Machine learning approach identifies prominent codons from different degenerate groups influencing gene expression in bacteria.

Journal: Genes to cells : devoted to molecular & cellular mechanisms
Published Date:

Abstract

Unequal usage of synonymous codons is known as codon usage bias (CUB), which is generally different between the high-expression genes (HEG) and low-expression genes (LEG) in organisms is not yet adequately reported across different bacteria. In this study, a machine learning-based approach was implemented initially to find out codons that are significantly different between the HEG and LEG in Escherichia coli. It identified Cys codons such as UGU and UGC, Lys codons such as AAA and AAG that were least influenced by gene expression. Codons such as UCU (Ser), CUG (Leu), GGG (Gly), CGG (Arg) etc. were identified to be influenced maximum by the gene expression. The study was extended to analyze codon usage in 683 other bacterial species. Cys (UGU/UGC) and Ser (AGU/AGC) codons were identified being the least different between the two groups of genes across these bacterial species. Codons such as CGA, CUG, GGG, GCC, ACC, AUA, and AUC were identified to be influenced by the gene expression across majority of these species.
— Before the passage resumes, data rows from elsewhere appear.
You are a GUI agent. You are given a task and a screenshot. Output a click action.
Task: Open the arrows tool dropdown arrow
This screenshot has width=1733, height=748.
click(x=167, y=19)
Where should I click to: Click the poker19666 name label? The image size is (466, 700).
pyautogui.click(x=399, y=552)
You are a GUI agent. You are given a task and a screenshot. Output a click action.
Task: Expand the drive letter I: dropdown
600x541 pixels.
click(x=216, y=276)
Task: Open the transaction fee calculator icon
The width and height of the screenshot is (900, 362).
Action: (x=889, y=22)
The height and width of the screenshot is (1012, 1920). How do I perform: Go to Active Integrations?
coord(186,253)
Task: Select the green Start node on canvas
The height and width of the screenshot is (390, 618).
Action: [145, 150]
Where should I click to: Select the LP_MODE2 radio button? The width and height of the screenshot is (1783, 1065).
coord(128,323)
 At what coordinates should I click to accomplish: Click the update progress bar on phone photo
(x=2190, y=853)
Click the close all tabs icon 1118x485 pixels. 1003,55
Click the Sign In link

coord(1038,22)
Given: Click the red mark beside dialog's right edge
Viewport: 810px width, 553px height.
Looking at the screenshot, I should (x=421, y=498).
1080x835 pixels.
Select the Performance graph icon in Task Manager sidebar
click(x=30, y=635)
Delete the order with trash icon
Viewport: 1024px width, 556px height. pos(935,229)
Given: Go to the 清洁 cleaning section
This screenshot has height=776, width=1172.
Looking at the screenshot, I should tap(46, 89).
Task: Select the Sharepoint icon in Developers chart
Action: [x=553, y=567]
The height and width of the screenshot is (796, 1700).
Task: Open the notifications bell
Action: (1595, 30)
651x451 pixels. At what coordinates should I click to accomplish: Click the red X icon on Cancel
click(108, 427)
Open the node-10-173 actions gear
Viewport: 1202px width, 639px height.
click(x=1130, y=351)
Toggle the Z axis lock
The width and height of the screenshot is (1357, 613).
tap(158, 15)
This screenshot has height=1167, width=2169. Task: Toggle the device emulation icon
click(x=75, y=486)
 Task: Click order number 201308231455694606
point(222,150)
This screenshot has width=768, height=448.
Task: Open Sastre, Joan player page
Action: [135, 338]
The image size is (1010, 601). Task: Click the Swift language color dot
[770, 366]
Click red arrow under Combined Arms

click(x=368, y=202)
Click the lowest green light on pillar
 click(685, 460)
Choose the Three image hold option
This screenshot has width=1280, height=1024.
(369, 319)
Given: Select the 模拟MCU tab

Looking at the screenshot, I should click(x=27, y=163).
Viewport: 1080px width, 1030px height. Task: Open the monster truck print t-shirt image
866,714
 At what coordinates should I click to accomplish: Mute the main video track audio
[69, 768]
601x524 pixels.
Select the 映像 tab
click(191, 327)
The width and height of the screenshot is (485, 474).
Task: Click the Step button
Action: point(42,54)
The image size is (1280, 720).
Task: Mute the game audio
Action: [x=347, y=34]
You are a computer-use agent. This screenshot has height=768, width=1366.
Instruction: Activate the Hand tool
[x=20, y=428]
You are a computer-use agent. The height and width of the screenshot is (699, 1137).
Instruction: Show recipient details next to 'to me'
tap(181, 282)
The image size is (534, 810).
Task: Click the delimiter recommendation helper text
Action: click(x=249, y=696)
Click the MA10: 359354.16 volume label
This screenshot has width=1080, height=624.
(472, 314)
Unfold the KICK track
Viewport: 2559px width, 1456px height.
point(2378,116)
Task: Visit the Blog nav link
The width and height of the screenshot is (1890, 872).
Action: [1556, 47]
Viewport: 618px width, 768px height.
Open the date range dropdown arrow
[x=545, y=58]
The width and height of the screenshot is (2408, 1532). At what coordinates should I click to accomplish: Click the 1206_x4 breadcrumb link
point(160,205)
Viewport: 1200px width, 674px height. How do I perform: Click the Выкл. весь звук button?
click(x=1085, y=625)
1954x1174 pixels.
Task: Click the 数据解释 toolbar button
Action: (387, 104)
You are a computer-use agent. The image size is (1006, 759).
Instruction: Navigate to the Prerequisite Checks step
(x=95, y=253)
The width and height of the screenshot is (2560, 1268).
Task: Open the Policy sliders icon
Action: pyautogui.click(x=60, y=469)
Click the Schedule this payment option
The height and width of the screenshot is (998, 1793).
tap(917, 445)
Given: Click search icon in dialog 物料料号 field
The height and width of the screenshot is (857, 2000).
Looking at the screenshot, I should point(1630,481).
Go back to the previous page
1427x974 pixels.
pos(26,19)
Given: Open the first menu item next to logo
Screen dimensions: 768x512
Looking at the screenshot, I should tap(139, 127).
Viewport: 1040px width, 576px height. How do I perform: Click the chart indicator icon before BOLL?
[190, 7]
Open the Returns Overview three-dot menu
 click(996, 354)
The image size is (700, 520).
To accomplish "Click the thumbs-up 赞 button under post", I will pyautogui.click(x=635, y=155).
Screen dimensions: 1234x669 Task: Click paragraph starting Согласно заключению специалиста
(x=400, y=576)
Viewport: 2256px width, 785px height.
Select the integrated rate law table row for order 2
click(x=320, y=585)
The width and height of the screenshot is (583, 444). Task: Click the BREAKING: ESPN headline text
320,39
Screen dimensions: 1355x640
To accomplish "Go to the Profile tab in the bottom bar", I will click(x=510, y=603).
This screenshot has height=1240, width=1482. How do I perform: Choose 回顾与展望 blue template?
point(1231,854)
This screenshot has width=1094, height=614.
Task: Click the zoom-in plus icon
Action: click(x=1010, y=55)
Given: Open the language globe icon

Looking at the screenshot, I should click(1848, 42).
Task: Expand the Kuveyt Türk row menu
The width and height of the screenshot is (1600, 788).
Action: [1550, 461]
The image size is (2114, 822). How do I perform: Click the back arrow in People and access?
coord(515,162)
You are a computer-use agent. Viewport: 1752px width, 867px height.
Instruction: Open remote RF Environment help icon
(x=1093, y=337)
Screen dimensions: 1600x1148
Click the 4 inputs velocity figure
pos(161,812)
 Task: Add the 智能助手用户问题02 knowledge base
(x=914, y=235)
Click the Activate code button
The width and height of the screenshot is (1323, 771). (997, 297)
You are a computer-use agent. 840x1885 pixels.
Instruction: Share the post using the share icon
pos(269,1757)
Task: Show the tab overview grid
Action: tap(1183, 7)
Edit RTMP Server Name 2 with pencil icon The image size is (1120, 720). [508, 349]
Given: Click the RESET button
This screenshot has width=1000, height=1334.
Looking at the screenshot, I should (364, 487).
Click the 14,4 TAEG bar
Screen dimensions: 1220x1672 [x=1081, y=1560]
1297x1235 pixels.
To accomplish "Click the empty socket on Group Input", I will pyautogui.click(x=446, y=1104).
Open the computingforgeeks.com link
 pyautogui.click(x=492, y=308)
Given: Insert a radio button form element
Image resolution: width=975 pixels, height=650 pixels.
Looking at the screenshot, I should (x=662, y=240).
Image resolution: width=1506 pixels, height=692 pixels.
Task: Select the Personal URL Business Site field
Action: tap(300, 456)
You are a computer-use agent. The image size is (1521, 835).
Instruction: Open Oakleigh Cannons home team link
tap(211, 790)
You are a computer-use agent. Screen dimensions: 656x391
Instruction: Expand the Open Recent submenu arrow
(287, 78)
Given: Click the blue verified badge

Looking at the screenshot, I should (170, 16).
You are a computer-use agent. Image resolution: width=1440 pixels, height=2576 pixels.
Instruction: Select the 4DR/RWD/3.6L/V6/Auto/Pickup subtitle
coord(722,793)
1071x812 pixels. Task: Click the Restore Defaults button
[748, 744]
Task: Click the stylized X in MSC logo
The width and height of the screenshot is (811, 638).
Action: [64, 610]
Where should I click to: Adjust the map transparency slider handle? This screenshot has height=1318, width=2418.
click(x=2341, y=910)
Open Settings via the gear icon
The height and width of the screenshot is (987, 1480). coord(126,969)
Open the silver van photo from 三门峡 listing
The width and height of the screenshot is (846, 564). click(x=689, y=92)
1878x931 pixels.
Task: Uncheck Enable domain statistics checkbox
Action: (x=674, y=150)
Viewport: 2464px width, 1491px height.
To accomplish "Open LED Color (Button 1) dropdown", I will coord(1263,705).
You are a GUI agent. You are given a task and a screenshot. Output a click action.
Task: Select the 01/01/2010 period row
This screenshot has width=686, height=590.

This study supports the role of CUB on gene expression across bacteria and demonstrates a commonality among bacteria regarding behavior of certain codons with regard to gene expression.

Authors

  • Piyali Sen
    Moorfields Eye Hospital, London, United Kingdom.
  • Annushree Kurmi
    Department of Computer Science and Engineering, Tezpur University, Tezpur, Assam, India.
  • Suvendra Kumar Ray
    Molecular Biology and Biotechnology, Tezpur University, Tezpur, Assam, India.
  • Siddhartha Sankar Satapathy
    Department of Computer Science and Engineering, Tezpur University, Tezpur, Assam, India.